Most Dutch organisations are somewhere on the spectrum between "we haven't started" and "we have a basic inventory." Very few have achieved the level of systematic compliance that the EU AI Act ultimately requires. The good news: you do not need to achieve full compliance immediately. The regulation's phased deadlines — and the proportionality principle built into the law — allow for a structured approach.

This article identifies the five most important first steps for deployers, prioritised by legal urgency and practical impact.

Step 1: Build Your AI Inventory

You cannot comply with obligations you do not know about. The first step is a systematic inventory of every AI system your organisation uses — not just the ones IT knows about, but the SaaS tools that business units procure independently, the AI features embedded in enterprise software, and the AI-enabled workflows in your operations.

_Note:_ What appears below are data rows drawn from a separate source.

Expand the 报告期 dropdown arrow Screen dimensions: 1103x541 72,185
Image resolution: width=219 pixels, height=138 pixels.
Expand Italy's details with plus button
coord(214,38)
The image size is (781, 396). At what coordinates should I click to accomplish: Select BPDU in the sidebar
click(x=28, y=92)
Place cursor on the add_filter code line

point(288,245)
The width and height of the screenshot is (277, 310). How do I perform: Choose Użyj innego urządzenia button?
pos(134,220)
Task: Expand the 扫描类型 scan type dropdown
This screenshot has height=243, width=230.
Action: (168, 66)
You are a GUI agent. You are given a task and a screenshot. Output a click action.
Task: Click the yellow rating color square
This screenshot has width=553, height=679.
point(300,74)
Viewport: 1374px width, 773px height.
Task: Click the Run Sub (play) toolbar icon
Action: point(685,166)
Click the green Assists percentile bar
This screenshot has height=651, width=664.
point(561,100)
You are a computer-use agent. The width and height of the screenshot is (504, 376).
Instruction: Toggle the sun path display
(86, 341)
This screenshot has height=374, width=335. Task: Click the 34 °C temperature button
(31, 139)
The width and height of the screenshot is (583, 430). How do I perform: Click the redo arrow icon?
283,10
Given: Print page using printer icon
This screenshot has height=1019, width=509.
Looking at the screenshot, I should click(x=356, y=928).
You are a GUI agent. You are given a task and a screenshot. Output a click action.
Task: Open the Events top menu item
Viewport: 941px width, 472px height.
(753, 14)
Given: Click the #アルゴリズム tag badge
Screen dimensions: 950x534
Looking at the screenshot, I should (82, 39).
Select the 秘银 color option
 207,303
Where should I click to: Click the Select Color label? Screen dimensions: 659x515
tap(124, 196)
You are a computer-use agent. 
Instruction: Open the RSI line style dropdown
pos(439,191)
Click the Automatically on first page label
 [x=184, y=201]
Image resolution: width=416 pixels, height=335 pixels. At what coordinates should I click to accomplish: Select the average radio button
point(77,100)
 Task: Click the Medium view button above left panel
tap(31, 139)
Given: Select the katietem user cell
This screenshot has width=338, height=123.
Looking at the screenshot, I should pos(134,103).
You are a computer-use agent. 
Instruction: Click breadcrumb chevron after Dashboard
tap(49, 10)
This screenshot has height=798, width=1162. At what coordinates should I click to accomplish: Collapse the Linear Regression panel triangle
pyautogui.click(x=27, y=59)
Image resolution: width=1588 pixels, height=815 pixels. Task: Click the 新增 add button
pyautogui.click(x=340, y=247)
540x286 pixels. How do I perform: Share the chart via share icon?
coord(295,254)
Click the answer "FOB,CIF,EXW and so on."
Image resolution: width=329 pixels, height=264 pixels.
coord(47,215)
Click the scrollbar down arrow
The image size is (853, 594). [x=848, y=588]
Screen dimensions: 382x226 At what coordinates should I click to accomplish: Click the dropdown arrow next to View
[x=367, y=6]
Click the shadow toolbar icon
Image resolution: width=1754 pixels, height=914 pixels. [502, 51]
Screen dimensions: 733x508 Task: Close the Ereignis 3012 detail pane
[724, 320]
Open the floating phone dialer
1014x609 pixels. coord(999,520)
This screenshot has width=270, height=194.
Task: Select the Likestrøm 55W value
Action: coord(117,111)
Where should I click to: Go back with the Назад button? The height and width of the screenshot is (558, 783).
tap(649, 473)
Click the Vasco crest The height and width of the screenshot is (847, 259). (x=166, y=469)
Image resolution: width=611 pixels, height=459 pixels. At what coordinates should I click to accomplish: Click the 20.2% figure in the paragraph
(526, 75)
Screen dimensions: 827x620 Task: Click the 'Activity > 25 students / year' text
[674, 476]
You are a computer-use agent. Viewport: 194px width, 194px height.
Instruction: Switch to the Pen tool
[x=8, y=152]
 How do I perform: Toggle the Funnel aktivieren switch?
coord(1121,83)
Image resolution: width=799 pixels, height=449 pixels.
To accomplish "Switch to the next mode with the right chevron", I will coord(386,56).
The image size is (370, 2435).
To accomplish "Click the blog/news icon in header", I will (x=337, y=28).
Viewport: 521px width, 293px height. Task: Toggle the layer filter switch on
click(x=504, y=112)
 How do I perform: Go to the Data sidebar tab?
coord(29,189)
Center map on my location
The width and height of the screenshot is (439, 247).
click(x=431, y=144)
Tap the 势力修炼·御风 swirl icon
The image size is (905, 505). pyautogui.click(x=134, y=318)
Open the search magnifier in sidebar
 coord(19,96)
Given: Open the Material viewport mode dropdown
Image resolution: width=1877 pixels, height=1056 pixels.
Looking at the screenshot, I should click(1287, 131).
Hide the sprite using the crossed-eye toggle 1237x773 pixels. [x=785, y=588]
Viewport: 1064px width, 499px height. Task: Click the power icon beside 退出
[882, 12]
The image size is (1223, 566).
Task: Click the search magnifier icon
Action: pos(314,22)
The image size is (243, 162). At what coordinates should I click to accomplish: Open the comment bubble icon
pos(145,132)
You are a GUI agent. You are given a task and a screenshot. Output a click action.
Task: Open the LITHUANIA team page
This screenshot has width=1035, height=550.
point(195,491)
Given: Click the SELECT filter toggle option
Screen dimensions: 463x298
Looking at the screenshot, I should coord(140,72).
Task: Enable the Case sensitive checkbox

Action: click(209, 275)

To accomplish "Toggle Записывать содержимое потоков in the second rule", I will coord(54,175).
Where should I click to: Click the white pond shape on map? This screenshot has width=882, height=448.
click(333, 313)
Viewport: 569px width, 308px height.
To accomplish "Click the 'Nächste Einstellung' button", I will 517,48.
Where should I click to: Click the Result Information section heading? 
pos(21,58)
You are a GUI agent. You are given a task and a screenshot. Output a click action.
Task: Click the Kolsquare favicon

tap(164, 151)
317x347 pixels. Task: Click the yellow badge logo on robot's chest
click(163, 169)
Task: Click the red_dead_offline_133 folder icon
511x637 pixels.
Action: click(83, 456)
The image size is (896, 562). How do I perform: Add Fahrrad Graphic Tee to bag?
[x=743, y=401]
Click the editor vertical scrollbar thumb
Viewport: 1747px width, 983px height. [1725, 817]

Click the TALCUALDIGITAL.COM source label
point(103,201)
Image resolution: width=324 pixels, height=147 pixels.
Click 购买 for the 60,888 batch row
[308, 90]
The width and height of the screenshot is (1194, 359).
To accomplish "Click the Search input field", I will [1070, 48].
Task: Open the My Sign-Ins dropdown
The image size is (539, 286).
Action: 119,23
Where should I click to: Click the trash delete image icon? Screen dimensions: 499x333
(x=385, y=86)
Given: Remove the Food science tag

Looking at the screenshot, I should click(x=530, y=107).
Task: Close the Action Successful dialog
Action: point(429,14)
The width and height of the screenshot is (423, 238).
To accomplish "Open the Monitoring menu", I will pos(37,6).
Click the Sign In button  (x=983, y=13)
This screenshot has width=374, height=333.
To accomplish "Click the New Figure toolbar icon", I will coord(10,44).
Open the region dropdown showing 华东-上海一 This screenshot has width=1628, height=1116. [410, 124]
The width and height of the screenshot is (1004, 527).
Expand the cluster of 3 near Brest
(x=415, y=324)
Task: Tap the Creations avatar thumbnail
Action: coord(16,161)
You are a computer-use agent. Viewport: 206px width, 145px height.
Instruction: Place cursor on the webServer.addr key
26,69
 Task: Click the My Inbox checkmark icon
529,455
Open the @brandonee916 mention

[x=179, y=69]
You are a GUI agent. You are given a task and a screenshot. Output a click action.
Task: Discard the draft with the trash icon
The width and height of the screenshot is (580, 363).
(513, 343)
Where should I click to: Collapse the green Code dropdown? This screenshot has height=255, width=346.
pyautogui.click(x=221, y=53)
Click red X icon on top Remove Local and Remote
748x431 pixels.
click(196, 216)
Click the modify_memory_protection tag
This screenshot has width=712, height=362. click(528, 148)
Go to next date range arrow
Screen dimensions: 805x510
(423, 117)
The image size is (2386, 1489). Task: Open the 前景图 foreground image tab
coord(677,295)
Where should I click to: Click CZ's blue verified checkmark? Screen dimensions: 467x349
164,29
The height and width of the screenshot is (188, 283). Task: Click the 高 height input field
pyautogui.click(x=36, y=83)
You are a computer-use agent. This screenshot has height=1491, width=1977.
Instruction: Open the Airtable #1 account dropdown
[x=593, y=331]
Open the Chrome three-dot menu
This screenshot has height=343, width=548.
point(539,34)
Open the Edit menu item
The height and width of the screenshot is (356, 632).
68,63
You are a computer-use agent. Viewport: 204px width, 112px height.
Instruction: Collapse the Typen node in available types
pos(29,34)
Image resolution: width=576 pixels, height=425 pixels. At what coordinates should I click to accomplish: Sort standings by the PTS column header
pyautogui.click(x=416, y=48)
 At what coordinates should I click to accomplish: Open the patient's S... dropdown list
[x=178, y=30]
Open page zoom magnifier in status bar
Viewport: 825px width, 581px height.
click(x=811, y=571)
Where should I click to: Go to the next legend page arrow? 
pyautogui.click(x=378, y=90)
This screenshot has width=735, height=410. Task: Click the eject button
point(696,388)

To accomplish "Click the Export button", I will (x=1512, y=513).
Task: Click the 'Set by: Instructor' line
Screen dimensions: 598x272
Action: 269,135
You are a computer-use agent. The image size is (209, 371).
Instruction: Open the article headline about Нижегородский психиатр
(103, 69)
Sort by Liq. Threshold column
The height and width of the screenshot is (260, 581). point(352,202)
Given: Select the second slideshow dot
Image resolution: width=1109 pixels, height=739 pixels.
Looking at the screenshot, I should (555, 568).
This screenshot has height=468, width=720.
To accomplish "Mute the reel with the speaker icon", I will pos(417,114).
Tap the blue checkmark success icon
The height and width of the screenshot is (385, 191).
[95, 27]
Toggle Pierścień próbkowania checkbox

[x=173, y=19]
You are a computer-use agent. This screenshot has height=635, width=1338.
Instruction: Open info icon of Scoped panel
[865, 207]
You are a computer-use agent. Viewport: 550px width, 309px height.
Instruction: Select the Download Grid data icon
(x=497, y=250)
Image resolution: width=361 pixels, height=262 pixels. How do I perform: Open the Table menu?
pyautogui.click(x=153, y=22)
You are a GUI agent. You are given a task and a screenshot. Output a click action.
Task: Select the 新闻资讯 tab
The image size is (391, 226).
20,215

A useful inventory structure:

  • System name and vendor
  • Business function (HR, finance, operations, etc.)
  • Primary use case
  • Affected categories of individuals
  • Preliminary risk classification (to be confirmed in Step 2)
  • Operational status (in use / planned / under review)

Assign this exercise to a cross-functional team that includes IT, legal, HR, and business unit representatives. The AI inventory often surfaces surprise discoveries — business units using AI tools that IT is unaware of, vendor features that have enabled AI without explicit organisational decision.

Step 2: Classify Your AI Systems

For each system in your inventory, determine its risk classification under Art. 6:

  • Prohibited (Art. 5): Immediately assess against the eight prohibitions
  • High-risk (Annex I or III): Full Art. 26 compliance obligations apply
  • GPAI systems (Art. 52–55): Transparency obligations
  • Minimal risk: No mandatory EU AI Act obligations (though voluntary codes of practice apply)

For systems where classification is uncertain: apply the conservative default. Classify as high-risk until you can substantiate a lower classification. Document your reasoning.

Step 3: Set Up AI Governance

Compliance requires accountability structures. At minimum:

  • Appoint an AI Officer (or assign the function to an existing role like the DPO or CTO)
  • Define the AI Officer's responsibilities: maintaining the inventory, overseeing classification, approving risk downgrades, liaising with supervisory authorities
  • Establish a governance process for new AI system procurement: no new high-risk AI without classification, DPIA/FRIA assessment, and sign-off
  • Create a policy document that sets out your organisation's AI governance framework

Step 4: Prioritise High-Risk Systems

Not all compliance work has equal urgency. Focus first on your high-risk AI systems in the categories that took effect earliest:

  • Art. 5 prohibited practices: compliance required since 2 February 2025
  • Art. 4 AI literacy: required since 2 February 2025
  • High-risk AI in regulated products (Annex I): deadline 2 August 2028
  • Stand-alone high-risk AI (Annex III): deadline 2 December 2027

For Annex III high-risk systems: build your compliance dossier now. The 2027 deadline appears distant but the work is substantial: FRIA, DPIA, human oversight arrangements, training documentation, log retention systems.

Step 5: Establish Supplier Relationships

For every high-risk AI system you procure: engage your supplier. Request:

  • The provider's technical documentation (summary)
  • The EU declaration of conformity (or conformity assessment status)
  • The instructions for use
  • The EU database registration number
  • Contractual commitments on incident notification, performance monitoring, and documentation updates

Suppliers who cannot or will not provide this information present a compliance risk. Document your requests and their responses.

Compliance Checklist

  1. Is there a complete AI inventory for your organisation?
  2. Has every AI system been classified against Art. 5 and Art. 6?
  3. Is there an appointed AI Officer with defined responsibilities?
  4. Is there a governance process for new AI procurement?
  5. Have you engaged suppliers of high-risk AI systems and requested compliance documentation?
  6. Is there a documented compliance roadmap for high-risk AI systems with deadlines assigned?